3 Dialogismo e Relações de poder: teorias e análises

3.1 Entre a arte e a vida: discussões teóricas

3.1.2 No entremeio das relações de poder e do dialogismo: o sujeito e

Discorreremos, nesta seção, sobre conceitos nos quais o sujeito imerso em relações dialógicas e de poder orquestra – e é orquestrado – por muitas vozes em que reflete e refrata realidades concretas.

Iniciemos com as três peculiaridades constitutivas do enunciado, apontadas ao final da seção anterior. No rap “Contraste Social”, de MV Bill, o título já indicia o que vai ser mostrado na canção: dois lados antagônicos, o cotidiano de quem vive na favela e o de quem mora no asfalto, nos condomínios. Nesse rap podem ser observados:

i) os diferentes interlocutores (destacados no fragmento), que são referenciados de forma (in)direta, já que, de alguma maneira, ao falar deles, o locutor também direciona seu discurso a eles (“Eu quero denunciar o contraste social / Enquanto o rico vive bem, o povo pobre vive mal [...] / Estouraram uma boca de fumo, o traficante é preso / Para a alegria da polícia o traficante é preto [...]”);

ii) o acabamento temporário da canção, no qual se nota que o locutor finaliza suas ideias em relação ao contraste social, num diálogo também com a época da escravidão (no uso de “chibatada” e “tronco”), com outros interlocutores (perceptível no emprego de pronomes, como o “você” que também está implícito nas formas verbais imperativas), e consigo mesmo ao se incluir por meio da expressão “a gente” (“[...] Chibatada que a gente levava no tronco não cicatrizou / Se você não se ligou / Se liga / então, nada mudou / Se na

sua cabeça, eu estou equivocado / Desça da cobertura e passe aperto

do meu lado”);

iii) a forma como o locutor, revezando-se na 1ª pessoa do singular e do plural, se relaciona com o enunciado e outros participantes, sejam estes o próprio enunciado ou os interlocutores e isso se liga aos outros dois primeiros aspectos (“[...] Num país onde o dinheiro domina / Família faz da praça a sua morada / A política é movida através de propina / Um inocente é condenado sem ter feito nada [...] / E assim vamos fazendo o que diz a bandeira / Ordem e progresso no país de terceiro mundo / Não queremos ser tratados de qualquer maneira / Como se todos na favela fossem vagabundos [...]”).

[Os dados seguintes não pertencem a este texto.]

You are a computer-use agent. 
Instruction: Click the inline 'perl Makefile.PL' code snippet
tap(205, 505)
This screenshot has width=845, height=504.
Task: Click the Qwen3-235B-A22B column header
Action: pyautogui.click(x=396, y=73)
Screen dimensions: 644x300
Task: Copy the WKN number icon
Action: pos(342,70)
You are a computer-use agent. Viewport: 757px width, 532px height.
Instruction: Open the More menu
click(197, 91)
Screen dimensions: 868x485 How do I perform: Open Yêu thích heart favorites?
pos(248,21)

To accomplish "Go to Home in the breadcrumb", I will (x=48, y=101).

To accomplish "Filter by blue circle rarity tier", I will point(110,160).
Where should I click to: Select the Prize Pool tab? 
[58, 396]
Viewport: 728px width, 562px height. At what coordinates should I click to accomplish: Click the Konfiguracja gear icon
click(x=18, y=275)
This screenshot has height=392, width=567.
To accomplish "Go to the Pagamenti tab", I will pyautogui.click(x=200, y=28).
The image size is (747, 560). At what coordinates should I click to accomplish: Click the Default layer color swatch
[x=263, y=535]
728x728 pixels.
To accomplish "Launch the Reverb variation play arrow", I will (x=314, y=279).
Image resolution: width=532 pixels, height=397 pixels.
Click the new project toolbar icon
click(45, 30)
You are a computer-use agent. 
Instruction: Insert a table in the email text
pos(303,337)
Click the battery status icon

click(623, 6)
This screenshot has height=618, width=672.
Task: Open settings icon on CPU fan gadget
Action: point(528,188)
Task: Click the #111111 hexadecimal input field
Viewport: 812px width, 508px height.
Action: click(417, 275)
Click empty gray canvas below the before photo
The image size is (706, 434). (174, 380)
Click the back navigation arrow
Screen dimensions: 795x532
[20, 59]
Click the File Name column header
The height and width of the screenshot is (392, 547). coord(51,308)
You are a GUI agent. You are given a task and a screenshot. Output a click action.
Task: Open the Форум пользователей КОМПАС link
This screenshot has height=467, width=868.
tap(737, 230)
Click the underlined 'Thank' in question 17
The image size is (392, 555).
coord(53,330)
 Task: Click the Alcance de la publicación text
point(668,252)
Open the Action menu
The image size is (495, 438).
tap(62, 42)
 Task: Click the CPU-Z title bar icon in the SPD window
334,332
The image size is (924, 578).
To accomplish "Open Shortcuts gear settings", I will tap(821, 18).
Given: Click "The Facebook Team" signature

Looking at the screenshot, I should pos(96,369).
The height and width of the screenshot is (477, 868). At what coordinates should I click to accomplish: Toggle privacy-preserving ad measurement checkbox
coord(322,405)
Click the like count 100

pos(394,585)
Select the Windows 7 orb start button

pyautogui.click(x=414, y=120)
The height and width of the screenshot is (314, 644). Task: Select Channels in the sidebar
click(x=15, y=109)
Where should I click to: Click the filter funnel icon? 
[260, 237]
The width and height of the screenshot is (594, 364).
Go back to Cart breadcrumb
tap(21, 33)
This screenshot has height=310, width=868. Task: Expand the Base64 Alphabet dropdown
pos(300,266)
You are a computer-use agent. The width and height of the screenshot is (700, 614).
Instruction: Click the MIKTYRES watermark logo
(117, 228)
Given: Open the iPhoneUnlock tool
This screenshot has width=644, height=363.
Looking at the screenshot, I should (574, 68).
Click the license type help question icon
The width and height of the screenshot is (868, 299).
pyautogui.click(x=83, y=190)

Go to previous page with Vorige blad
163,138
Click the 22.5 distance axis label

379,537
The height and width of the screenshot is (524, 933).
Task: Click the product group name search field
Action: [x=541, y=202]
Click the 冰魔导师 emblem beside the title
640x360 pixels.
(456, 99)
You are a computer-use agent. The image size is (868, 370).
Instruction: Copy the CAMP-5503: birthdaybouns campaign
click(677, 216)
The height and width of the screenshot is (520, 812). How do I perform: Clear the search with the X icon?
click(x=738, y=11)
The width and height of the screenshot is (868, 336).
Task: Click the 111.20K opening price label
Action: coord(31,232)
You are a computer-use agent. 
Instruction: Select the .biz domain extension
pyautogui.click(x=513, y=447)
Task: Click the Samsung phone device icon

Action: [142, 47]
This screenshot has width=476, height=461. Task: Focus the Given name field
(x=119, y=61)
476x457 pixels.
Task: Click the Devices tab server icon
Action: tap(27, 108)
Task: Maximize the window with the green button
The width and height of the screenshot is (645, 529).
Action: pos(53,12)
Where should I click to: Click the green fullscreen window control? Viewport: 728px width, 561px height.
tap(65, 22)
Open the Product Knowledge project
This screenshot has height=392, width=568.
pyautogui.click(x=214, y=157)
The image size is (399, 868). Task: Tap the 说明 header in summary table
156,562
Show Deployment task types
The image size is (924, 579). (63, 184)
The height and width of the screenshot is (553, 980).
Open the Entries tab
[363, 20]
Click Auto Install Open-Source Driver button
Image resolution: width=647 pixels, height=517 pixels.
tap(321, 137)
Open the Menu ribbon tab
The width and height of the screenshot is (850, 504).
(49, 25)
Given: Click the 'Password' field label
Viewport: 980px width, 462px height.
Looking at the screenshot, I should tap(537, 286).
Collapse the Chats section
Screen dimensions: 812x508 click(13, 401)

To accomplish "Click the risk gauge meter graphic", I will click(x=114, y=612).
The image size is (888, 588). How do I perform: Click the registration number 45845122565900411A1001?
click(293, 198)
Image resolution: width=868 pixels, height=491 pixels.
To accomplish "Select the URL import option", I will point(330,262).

A base da canção se harmoniza com a letra, pois logo no início ouvem-se sons de trovoada e depois de chuva, com o que parece ser um sino tocando ao fundo para, do

nosso ponto de vista, chamar a atenção do interlocutor para o que o locutor vai dizer, como já indicia na preleção: “Rio de Janeiro: morro e asfalto / Favela e condomínio: contraste social”. O som de sino percute e está presente ao longo do rap, anunciando, tal qual na tradição oral antiga, os comunicados e, no caso da canção, as causas e as consequências do contraste social.

Assim, as situações apresentadas, bem como os diferentes interlocutores e a mensagem direcionada a esses interlocutores fazem emergir várias vozes. E isso é reforçado no refrão: “Contraste social, o povo pobre é que vive mal / Eles querem negão dentro da prisão”. Essas vozes revelam dois lados antagônicos, a princípio, mas que refletem e refratam uma realidade concreta, permeada pela movimentação das relações de poder: a divisão social e econômica de classes.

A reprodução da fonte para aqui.